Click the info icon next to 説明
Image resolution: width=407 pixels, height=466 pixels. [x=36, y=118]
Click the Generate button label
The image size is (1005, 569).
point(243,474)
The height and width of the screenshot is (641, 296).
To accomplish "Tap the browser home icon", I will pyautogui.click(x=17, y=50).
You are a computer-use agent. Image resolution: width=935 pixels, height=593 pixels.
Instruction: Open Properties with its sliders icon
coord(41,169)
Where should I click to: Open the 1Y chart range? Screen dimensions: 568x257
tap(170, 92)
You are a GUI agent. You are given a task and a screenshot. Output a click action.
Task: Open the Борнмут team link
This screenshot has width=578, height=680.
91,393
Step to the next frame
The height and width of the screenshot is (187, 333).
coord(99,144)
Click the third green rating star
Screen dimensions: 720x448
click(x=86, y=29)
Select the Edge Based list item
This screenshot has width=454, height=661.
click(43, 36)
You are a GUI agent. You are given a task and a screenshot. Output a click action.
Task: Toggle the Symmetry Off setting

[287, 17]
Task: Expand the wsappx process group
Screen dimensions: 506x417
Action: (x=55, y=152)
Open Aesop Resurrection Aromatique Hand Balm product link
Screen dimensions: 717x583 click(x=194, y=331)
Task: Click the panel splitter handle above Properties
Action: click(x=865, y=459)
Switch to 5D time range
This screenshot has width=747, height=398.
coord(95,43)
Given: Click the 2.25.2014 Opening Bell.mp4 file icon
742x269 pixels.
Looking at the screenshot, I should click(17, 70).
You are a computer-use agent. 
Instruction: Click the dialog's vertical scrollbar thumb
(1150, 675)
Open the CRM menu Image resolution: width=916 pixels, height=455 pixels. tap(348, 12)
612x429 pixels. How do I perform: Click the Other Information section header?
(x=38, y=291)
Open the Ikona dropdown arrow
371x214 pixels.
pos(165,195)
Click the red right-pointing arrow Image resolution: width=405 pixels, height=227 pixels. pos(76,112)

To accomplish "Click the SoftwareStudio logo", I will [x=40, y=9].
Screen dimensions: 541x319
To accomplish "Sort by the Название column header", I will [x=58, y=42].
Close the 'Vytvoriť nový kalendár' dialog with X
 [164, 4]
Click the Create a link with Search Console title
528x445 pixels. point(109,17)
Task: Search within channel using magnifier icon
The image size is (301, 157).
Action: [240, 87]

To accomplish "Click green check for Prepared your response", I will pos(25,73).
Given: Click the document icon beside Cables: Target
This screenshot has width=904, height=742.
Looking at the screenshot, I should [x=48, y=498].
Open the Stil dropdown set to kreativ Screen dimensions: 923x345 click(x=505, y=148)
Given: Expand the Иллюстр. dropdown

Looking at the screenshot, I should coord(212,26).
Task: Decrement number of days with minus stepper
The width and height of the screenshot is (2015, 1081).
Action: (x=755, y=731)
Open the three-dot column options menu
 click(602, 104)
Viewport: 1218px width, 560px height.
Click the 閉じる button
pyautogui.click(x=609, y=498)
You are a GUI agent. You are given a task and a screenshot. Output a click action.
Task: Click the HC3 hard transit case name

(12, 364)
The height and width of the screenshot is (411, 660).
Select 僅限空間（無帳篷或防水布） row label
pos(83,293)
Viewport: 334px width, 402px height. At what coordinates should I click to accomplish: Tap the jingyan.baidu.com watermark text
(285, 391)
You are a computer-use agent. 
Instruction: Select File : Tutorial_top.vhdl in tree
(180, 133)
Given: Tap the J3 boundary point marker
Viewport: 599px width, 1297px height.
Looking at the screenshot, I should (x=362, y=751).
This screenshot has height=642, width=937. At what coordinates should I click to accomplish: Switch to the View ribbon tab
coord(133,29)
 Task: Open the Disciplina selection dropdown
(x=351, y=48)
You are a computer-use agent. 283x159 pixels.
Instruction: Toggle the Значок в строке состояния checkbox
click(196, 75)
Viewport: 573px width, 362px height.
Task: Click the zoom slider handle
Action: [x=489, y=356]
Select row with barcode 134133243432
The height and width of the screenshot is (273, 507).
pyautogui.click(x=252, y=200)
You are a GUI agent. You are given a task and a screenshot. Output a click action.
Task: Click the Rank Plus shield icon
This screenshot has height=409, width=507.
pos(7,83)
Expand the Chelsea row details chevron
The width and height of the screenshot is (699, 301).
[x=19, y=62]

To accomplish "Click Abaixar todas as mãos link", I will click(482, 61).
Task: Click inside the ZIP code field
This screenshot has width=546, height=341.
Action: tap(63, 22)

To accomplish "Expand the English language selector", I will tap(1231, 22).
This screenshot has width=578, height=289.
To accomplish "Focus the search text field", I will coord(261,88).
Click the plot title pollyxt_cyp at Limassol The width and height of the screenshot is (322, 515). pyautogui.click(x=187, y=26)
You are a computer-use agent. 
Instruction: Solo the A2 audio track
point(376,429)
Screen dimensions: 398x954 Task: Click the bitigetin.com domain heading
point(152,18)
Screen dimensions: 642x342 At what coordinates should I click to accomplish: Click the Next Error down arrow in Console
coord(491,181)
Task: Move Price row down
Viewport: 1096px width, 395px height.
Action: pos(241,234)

_What this task involves_: The range runs from the line with "The height and width of the screenshot is (273, 507)." up to and including the line with "Expand the Chelsea row details chevron" in the listing above; please write out exactly those lines and nothing more.

_Answer box_:
The height and width of the screenshot is (273, 507).
pyautogui.click(x=252, y=200)
You are a GUI agent. You are given a task and a screenshot. Output a click action.
Task: Click the Rank Plus shield icon
This screenshot has height=409, width=507.
pos(7,83)
Expand the Chelsea row details chevron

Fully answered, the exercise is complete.